**** TEXT SEGMENT

So this was a pretty specific scenario that included zero-gravity conditions as well as minimal air movement. In that case, it was true that the astronuats found they could conserve some small amount of warmth by huddling very still. Any movement would cause the warmer layer of air to dissipate. Regardless, it was a pretty small effect and certainly wouldn’t save you from hypothermia in the long run. In almost any circumstances an ordinary person could conceivably encounter, there would be gravity (and thus convection currents) and some air movement (due to wind or an HVAC system).
By the way, I don’t think it would be accurate to describe these men as ‘junior astronauts’. Although it was the first time in space for at least Swigert (maybe Haise too, can’t remember), by the time an astronaut is being sent into space, they wouldn’t be considered junior anymore. And anyway, Lovell was very experienced at that time.
If the air/water around you isn’t moving pretty much at all, there will be a small layer of heated air/water around you - you can try it yourself:
Lay in a tub of water that’s a little bit too cool for your liking, and stay perfectly still for say 2 minutes. Then start swishing around - you’ll feel colder water wash around you when the slightly warmer water heated by your body starts mixing with it.

********
**** DATA LISTING

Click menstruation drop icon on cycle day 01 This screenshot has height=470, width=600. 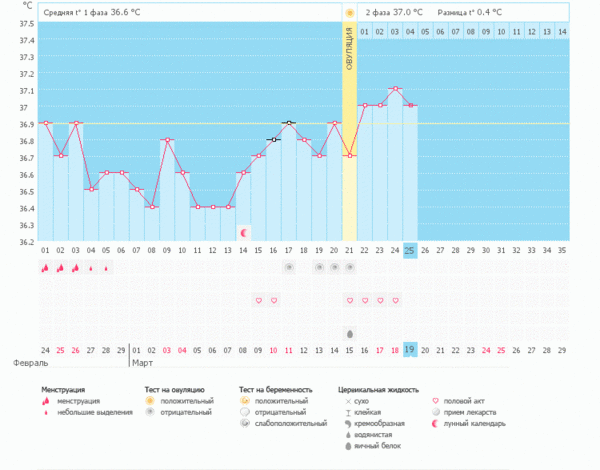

********
**** DATA LISTING

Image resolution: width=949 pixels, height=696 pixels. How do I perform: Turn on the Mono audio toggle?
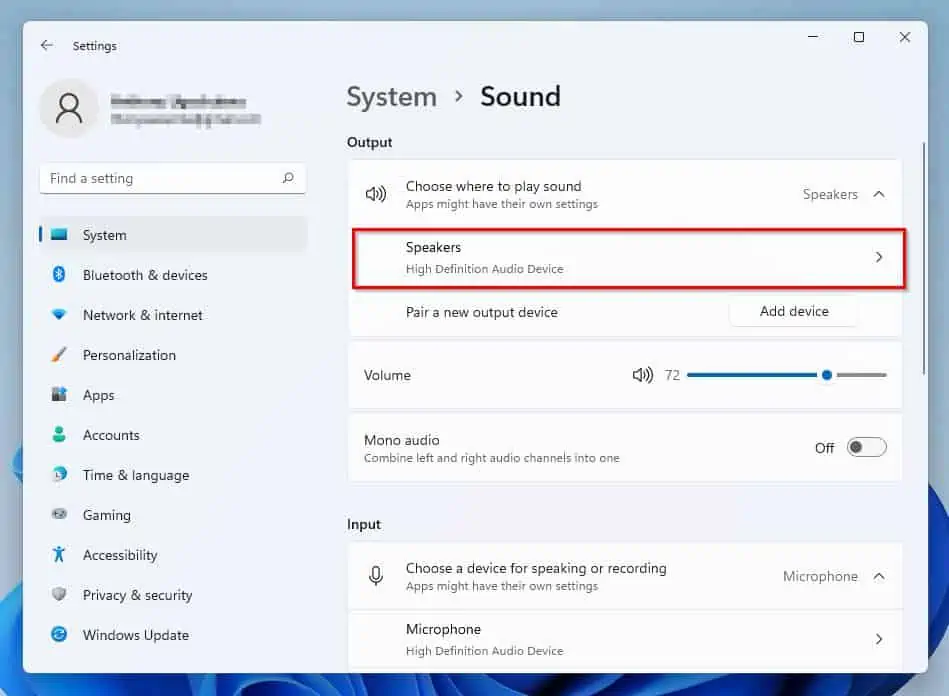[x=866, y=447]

********

REQUIREMENTS:
1. In the forum excerpt on body heat, what two conditions did the astronauts' scenario include?
2. List every astronaut named in the forum excerpt on body heat.
3. Write a continuation of the forum excerpt on body heat, starting after its final sentence.
The items here are separate material, apart from the forum excerpt on body heat.

EXPECTED OUTPUTS:
1. Zero-gravity conditions and minimal air movement.

2. Swigert, Haise, Lovell

3.
When I was a kid learning to swim I remember being in the deep pool with about 6 others all wearing life jackets. We were told to form a ring with our feet tucked up in the center. After a few minutes they told us to break apart and swim away. The temperature drop was very noticable.
Also try sitting outside when it’s very cold. While stationary (not exercising or building up heat otherwise) you’ll stay warmer if you huddle up and don’t move. Start turning your head around, moving your arms, turning and exposing more of your body to “fresh” cold air and you’ll get cold quicker.